A meeting where on-track items are not discussed at all. The dashboard goes out before the meeting, everyone reads it in advance, and the session spends its time exclusively on lines that are off plan — what caused the gap, what the correction is, and who owns it by when. Exceptions-only is what makes a 45-minute weekly review possible in a large company.

What Is a Monthly EBITDA Bridge Review?

A monthly meeting built around a one-page bridge showing five levers — price, mix, share of wallet, M&A, and cost — each with a full-year target, year-to-date actual, gap, and forecast. Each lever owner reports their own line personally, corrections for any gaps are proposed in the room with dates and dollar estimates, and renarrating a miss into a plan is banned. It is the single most important recurring meeting in the companies I run.

How Does an Operating Cadence Survive When the CEO Travels?

By being built around the dashboard and the lever owners rather than around the CEO. The weekly review runs at the same time with the same agenda whether the CEO is in the room or dialing in from an airport.

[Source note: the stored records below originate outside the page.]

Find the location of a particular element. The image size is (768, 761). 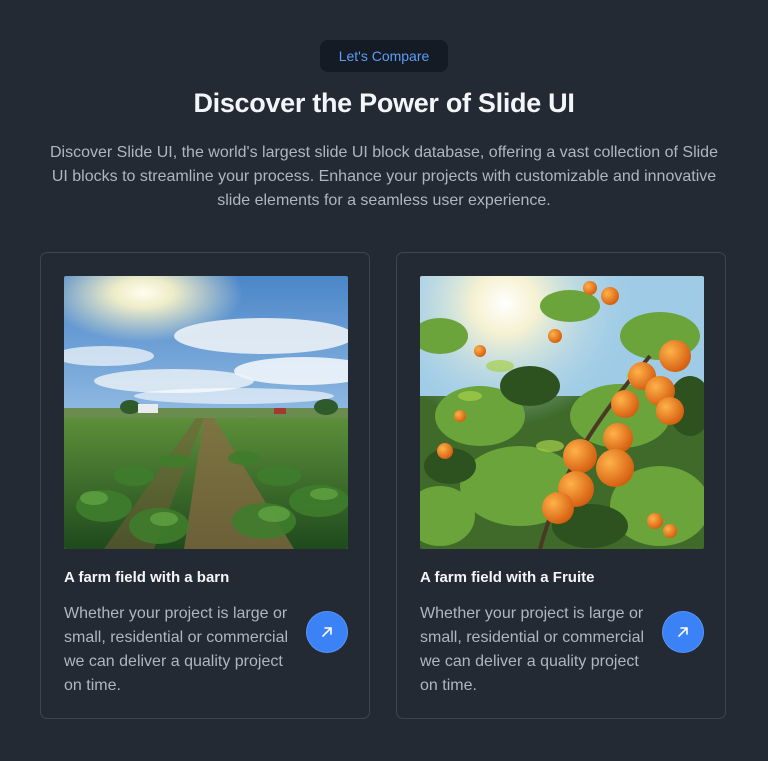

section-badge: Let's Compare is located at coordinates (384, 56).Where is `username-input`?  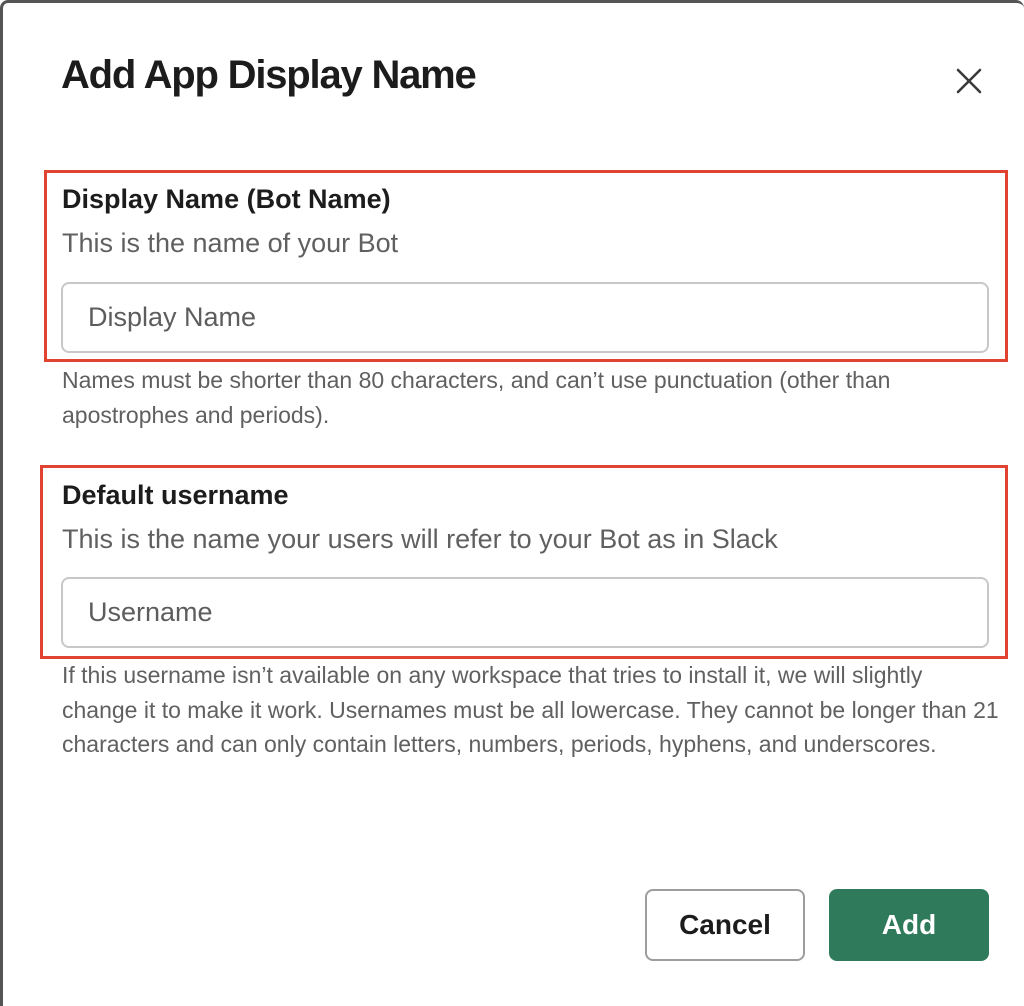
username-input is located at coordinates (525, 612).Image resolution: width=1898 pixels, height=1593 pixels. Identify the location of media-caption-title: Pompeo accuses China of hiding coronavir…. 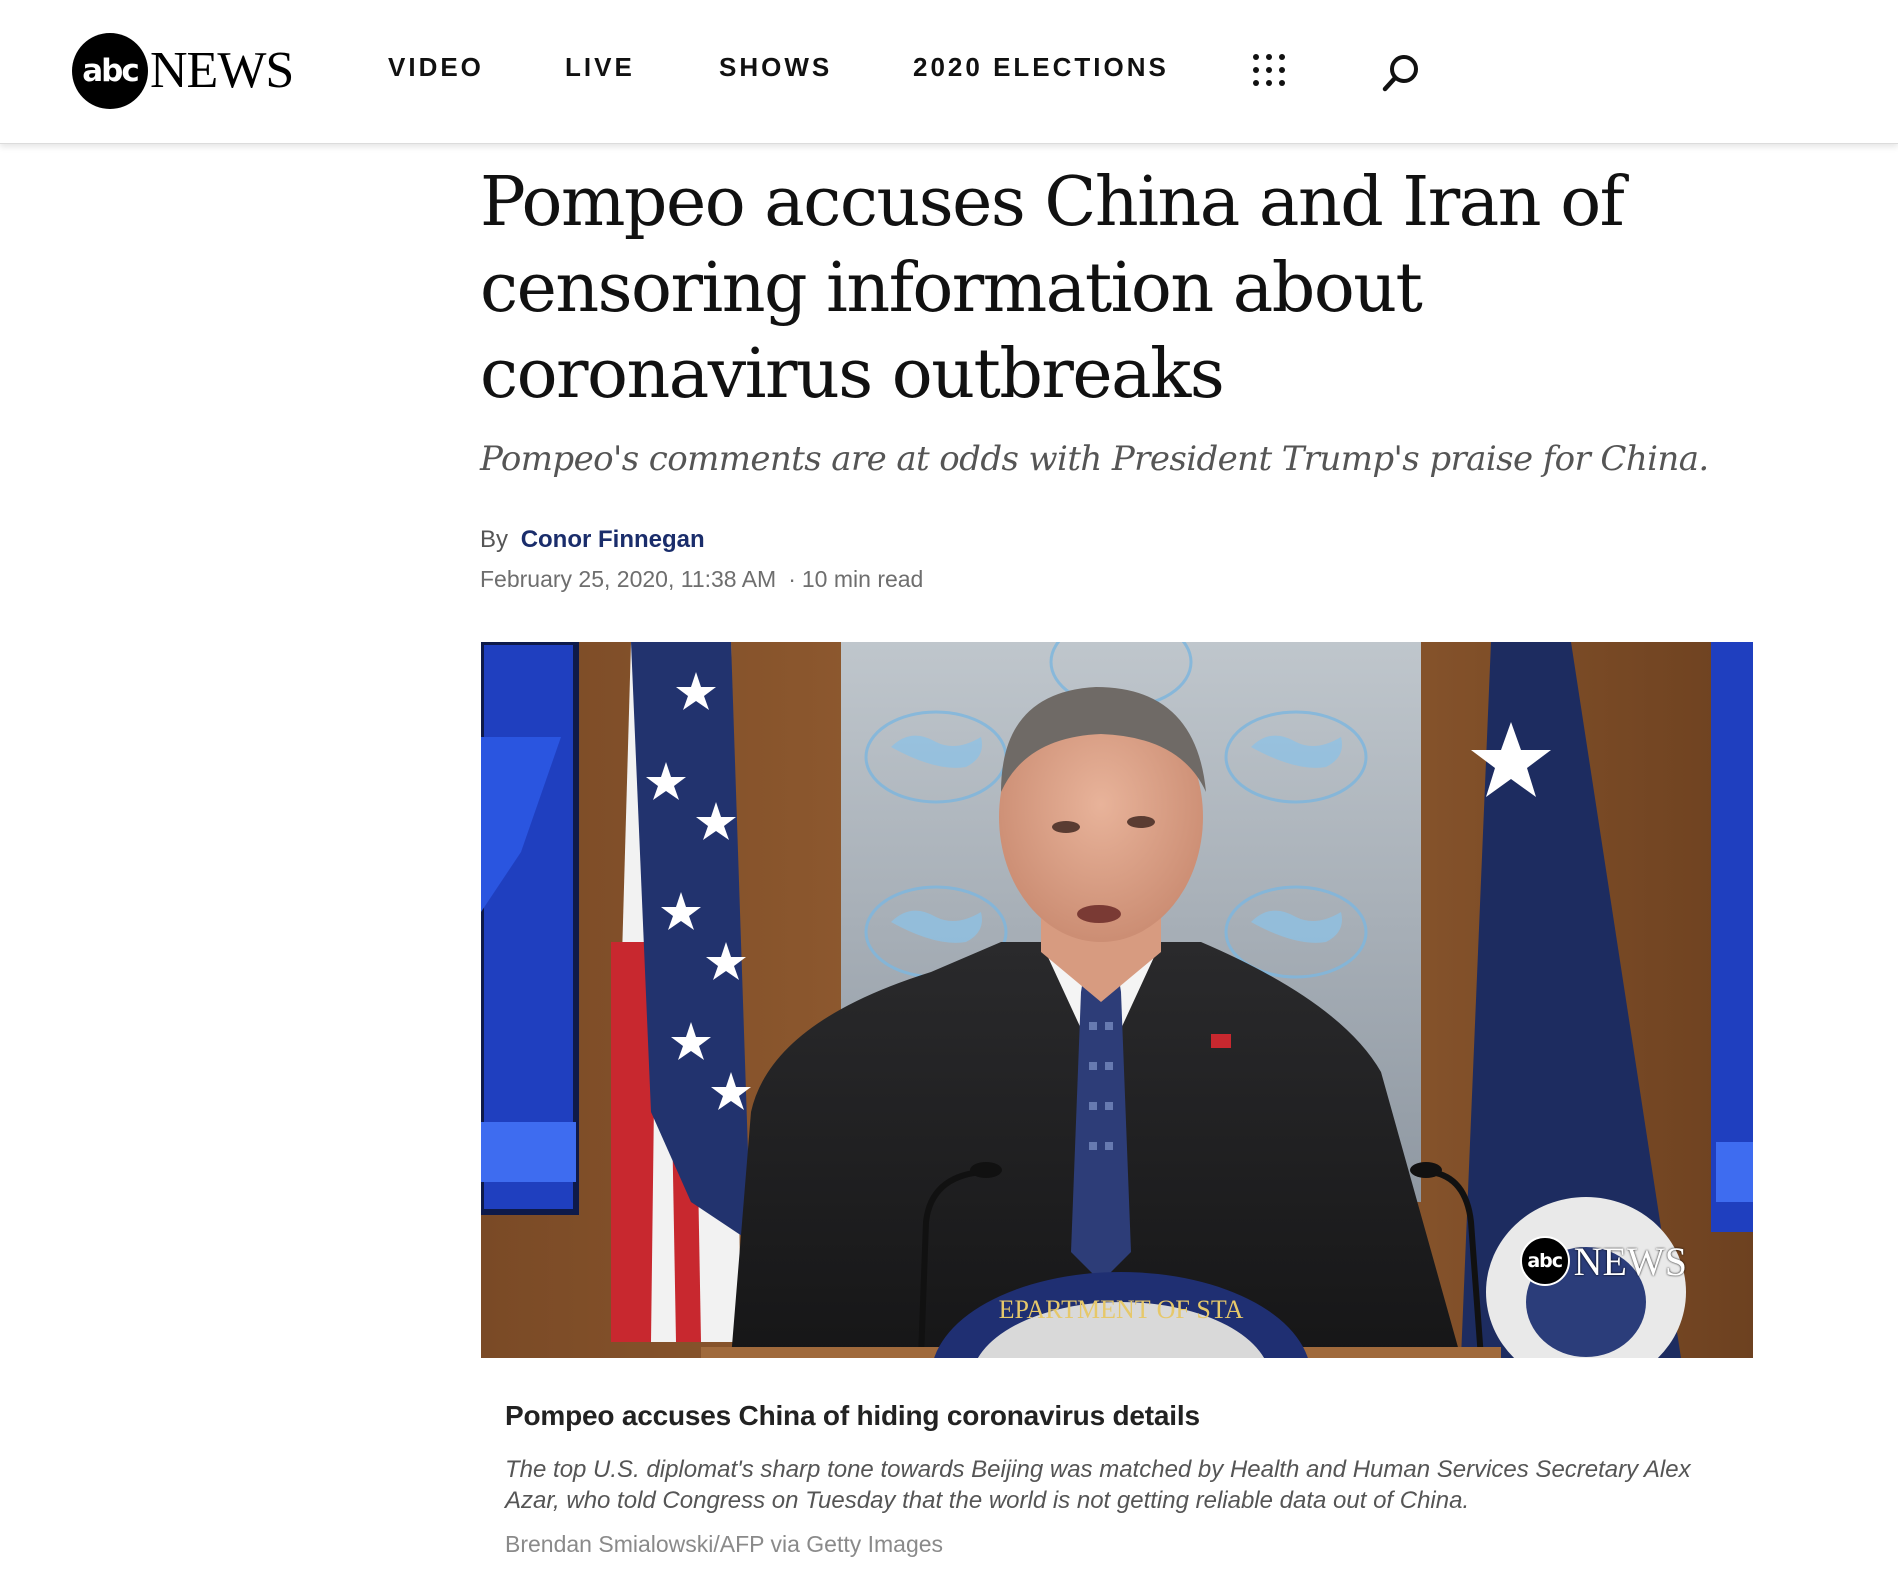
(852, 1416).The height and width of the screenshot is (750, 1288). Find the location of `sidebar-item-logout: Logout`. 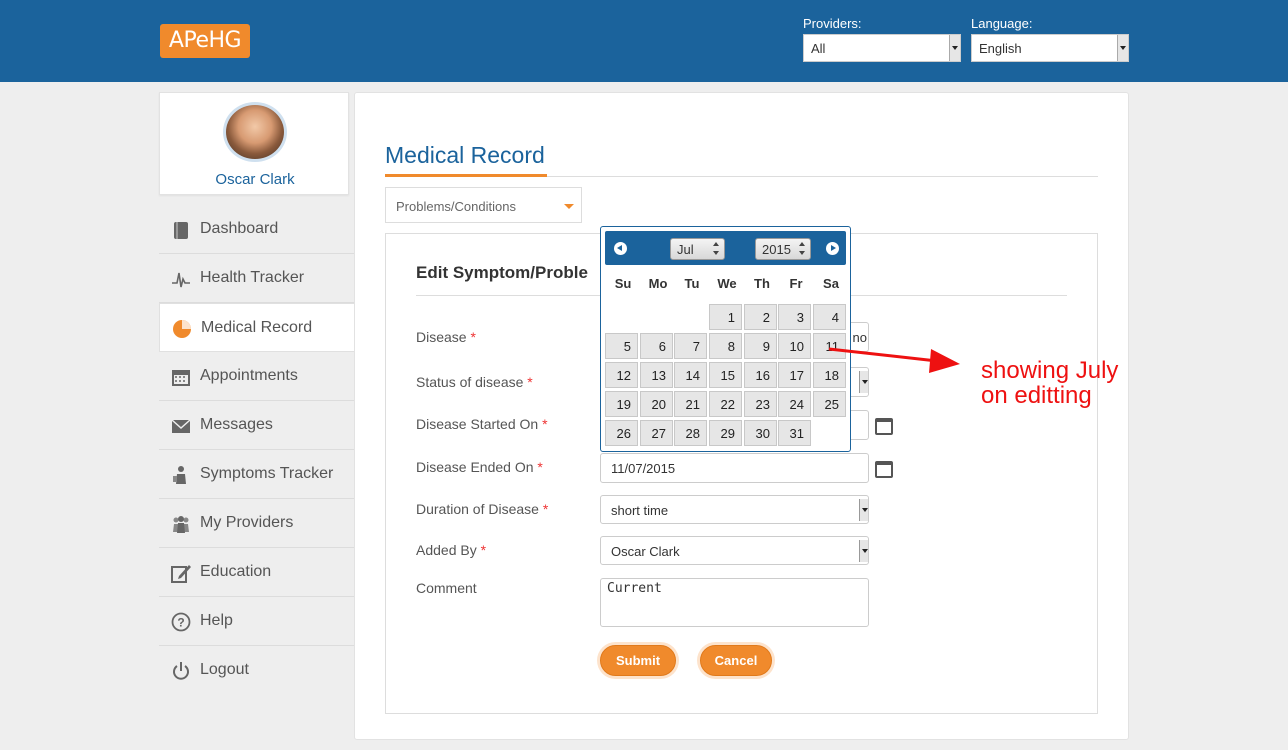

sidebar-item-logout: Logout is located at coordinates (256, 670).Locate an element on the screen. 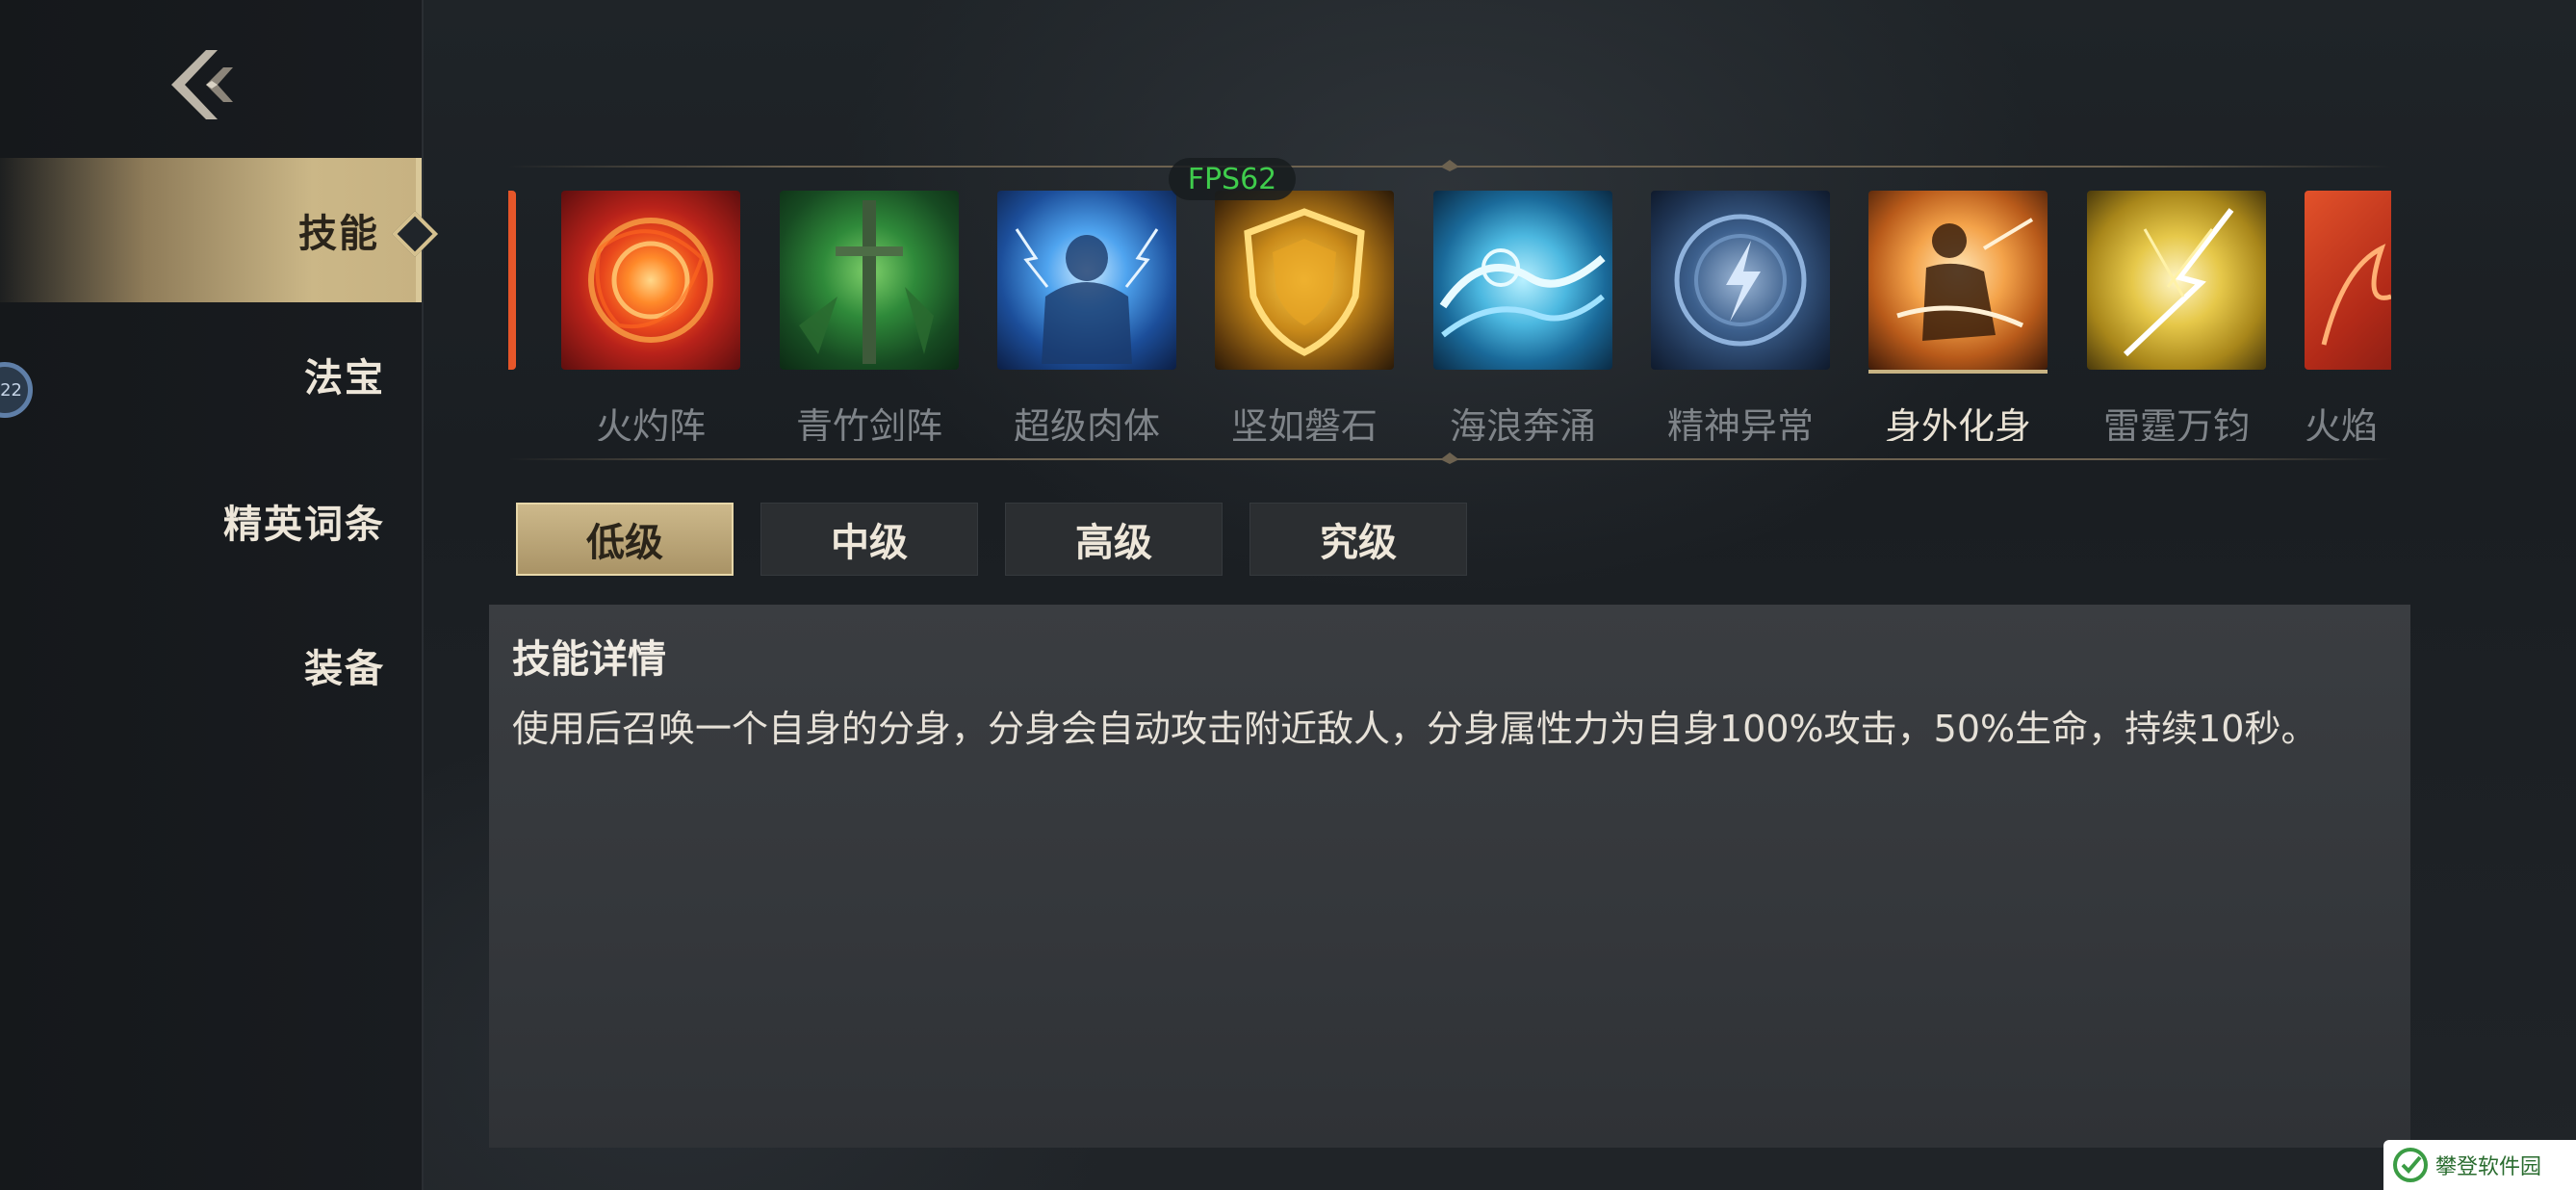 The height and width of the screenshot is (1190, 2576). tab-level-ultimate: 究级 is located at coordinates (1358, 540).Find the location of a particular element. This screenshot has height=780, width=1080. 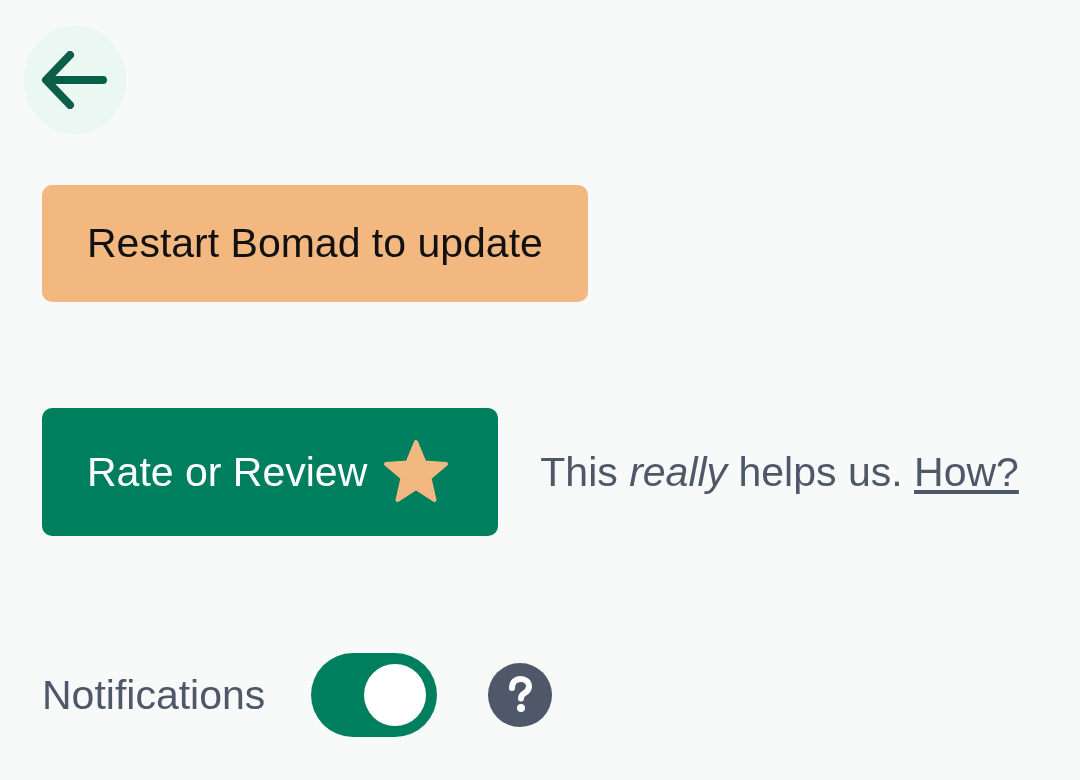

Crises get their own separate daily container with a named owner and an end condition, so the operating rhythm continues instead of being consumed. The real test: the CEO should be able to leave for two weeks and the numbers should still move.

Which Meetings Should a CEO Eliminate First?

Status meetings, update meetings, and pre-meetings for meetings, in that order. Status and update meetings can almost always be replaced by a dashboard that takes minutes to read; pre-meetings are a sign the organization has started performing for itself. The polite and effective way to kill a meeting is to name what replaces it — a dashboard, a deep-dive slot, or direct access — so the work is visibly rehomed rather than dismissed.